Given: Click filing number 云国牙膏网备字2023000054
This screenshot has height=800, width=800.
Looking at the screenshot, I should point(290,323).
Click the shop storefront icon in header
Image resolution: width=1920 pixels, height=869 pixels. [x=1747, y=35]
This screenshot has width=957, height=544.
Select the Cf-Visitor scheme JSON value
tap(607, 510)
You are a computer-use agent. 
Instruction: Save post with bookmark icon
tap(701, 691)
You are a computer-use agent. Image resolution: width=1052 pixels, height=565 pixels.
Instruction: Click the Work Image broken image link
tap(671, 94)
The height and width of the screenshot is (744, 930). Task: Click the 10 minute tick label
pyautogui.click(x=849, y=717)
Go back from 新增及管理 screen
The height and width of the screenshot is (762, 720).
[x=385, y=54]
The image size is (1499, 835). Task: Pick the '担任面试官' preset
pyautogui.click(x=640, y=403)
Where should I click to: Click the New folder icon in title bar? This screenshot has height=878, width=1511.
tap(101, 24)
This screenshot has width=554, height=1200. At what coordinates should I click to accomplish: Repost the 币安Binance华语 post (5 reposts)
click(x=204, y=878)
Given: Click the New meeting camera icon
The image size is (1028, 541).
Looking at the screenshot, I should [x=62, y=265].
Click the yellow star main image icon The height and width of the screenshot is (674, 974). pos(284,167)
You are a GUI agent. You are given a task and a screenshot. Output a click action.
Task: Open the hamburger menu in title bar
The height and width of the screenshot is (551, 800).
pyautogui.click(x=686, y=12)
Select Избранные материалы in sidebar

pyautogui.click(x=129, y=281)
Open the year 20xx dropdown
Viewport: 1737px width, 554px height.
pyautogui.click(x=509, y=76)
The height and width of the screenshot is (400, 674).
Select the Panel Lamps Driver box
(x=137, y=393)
*****
Brief » In the entries above, find each line with the word "Open" and return it.

Written answer »
Task: Open the hamburger menu in title bar
Open the year 20xx dropdown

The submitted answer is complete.